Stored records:
****************************************

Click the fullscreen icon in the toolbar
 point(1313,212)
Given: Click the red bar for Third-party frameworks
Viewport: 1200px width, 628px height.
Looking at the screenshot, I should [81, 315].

****************************************

▶ [What is expected]
Line by line, copy the records exactly.

▶ [Exercise output]
Click the fullscreen icon in the toolbar
 point(1313,212)
Given: Click the red bar for Third-party frameworks
Viewport: 1200px width, 628px height.
Looking at the screenshot, I should [81, 315].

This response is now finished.